(Text under study)
Absence Seizures [1, 6]

(i)

Typical Absence: This is the hallmark of the childhood absence epilepsy (CAE). Girls are affected more often than boys and present between 4 and 8 years of age with very frequent staring episodes (up to hundreds per day). Prognosis is excellent with treatment, and hence, a low threshold should be maintained to obtain EEG for diagnosis.

Semiology:

Staring episodes associated with cognitive impairment and change in facial expression lasting for approximately 10 s. Rhythmic lid or eye clonic–tonic activity, ocular retropulsive movements that might extend to involve head or trunk, and sometimes oral automatisms can be seen.
If the events last longer, there can be nonoral gestural motor automatisms.
Temporal semiological analysis in relation to the EEG discharge can show variability in the same patient.
Posture is usually maintained and falls are not often reported despite frequent episodes. The patients themselves are not aware of having these episodes. A child who has an event in the middle of a sentence will continue the sentence exactly where it was left off, while observers can appreciate the pause.
In the physician’s office, hyperventilation (in children, performed by blowing on a pinwheel) can elicit a seizure in approximately 90 % of patients with childhood absence epilepsy.

EEG correlation (Fig. 6.9): EEG record is ideally obtained between 8 and 10 am when the event frequency can be maximal.

Fig. 6.9

Absence seizure. This 10 s EEG clip shows ictal discharge—typical 3 Hz generalized high-voltage rhythmic spike-and-wave discharge train during which the patient demonstrated delayed responsiveness

“Interictal” and Ictal EEG—The interictal nature of these discharges is debatable. Detailed neuropsychological testing conducted in patients with the absence showed deficits even when discharges were shorter than 3 s. In 30 % of cases, a rhythmic slow posterior activity or occipital intermittent rhythmic delta activity (OIRDA) can be seen.
(End Text under study)
▶ **Problems to solve**
1 - Answer these from the absence seizure text:
(a) Between what ages do children with typical absence usually present?
(b) In about what percentage of patients with childhood absence epilepsy can hyperventilation elicit a seizure?
(c) During which hours is the EEG record ideally obtained?
2 - Swap "pinwheel" for "party blower" in a passage of the absence seizure text. Begin at the words "In the physician’s" and stop after "childhood absence epilepsy.".
3 - Write the next part of the absence seizure text, starting after its final sentence.
The rows play no part in the work on the absence seizure text.
(Supplied material)
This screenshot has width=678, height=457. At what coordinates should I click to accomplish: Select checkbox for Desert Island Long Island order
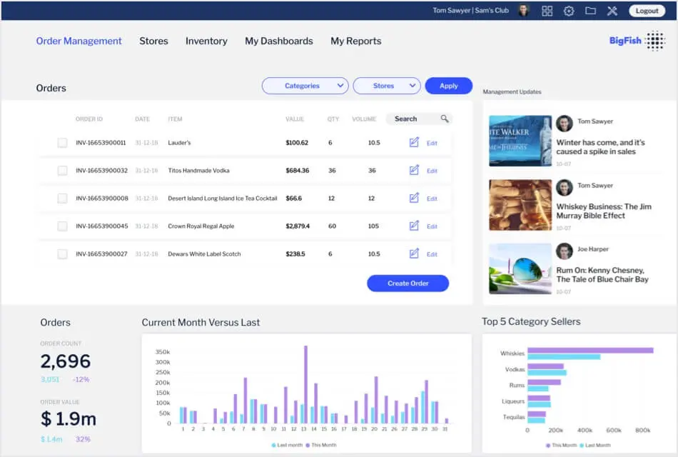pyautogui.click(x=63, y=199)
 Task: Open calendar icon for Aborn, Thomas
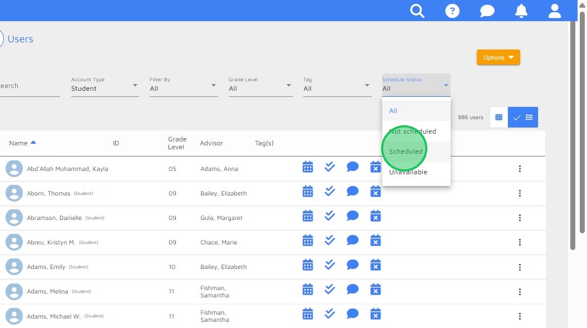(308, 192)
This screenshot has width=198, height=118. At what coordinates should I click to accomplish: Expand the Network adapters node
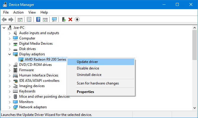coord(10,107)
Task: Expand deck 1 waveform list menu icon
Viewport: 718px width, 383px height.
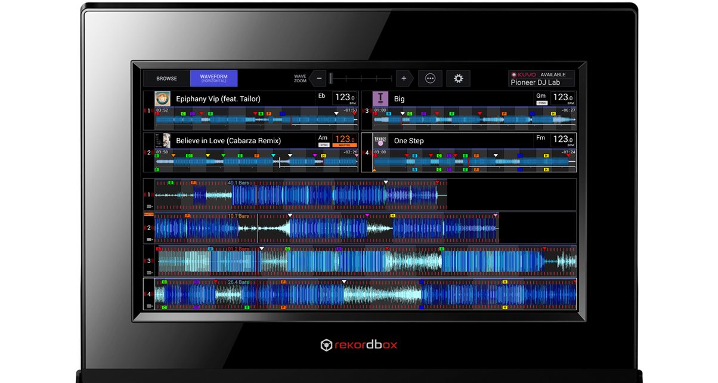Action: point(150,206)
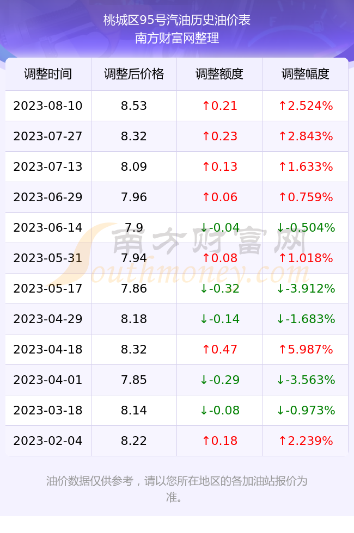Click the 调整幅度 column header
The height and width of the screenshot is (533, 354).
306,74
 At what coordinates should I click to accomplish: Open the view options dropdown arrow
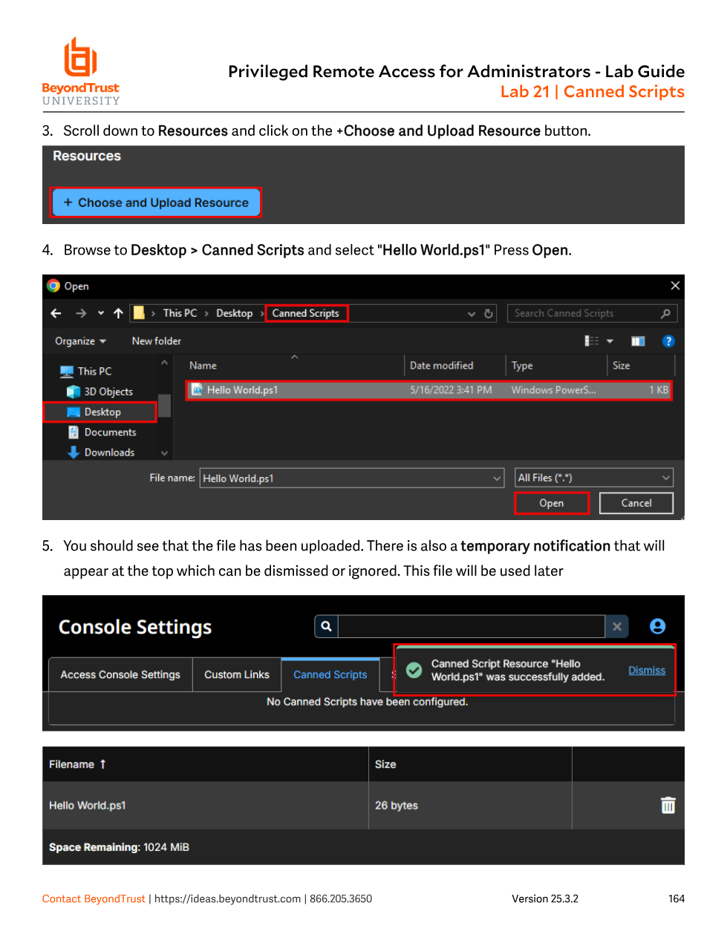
(End Supplied material)
(Supplied material)
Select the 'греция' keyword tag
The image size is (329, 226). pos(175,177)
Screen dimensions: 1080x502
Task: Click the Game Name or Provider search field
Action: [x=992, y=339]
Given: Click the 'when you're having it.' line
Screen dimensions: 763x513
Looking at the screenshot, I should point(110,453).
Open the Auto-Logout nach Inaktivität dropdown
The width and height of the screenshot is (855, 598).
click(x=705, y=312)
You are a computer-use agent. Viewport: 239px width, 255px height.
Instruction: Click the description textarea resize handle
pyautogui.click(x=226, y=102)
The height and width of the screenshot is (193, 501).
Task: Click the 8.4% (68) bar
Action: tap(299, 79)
(End Supplied material)
▶ **Results by task**
1 -
(a) Between 4 and 8 years of age.
(b) Approximately 90 %.
(c) Between 8 and 10 am.

2 -
In the physician’s office, hyperventilation (in children, performed by blowing on a party blower) can elicit a seizure in approximately 90 % of patients with childhood absence epilepsy.

3 -
Generalized bilaterally synchronous high-voltage 2.5–3.5 Hz rhythmic spike-and-wave discharges with bifrontal predominance are classically seen during absence seizures. The initial negative deflection is of lower voltage compared to the after-wave, which is of very higher amplitude.
At the onset the discharge can be of higher frequency ~3.5 Hz and slows down over time. Occasionally, generalized polyspike-and-wave discharges, even bilateral independent focal frontal spikes, can occur in typical absence. These discharge trains often last 5–15 s but can last up to 30 s. Hyperventilation often precipitates longer trains of discharges.
During non-REM sleep, single or multiple spike-and-wave discharges are frequent.

(ii)

Juvenile Absence Epilepsy (JAE, Fig. 6.10): JAE has a typical age of onset between 9 and 13 years. Absence seizures typically occur in clusters upon awakening, and ocular retropulsive movements are less often seen. Seizures are less frequent than in CAE. EEG during absences shows generalized high-voltage spike-and-wave discharge, which may be slightly faster (3–4 Hz) than in CAE. About 80 % of patients also have generalized tonic–clonic and myoclonic seizures.

Fig. 6.10

Absence seizure in a patient with juvenile myoclonic epilepsy. Note the polyspike-and-wave discharge at the onset of ictal discharge (center of the EEG clip) that lasts ~3 s

(iii)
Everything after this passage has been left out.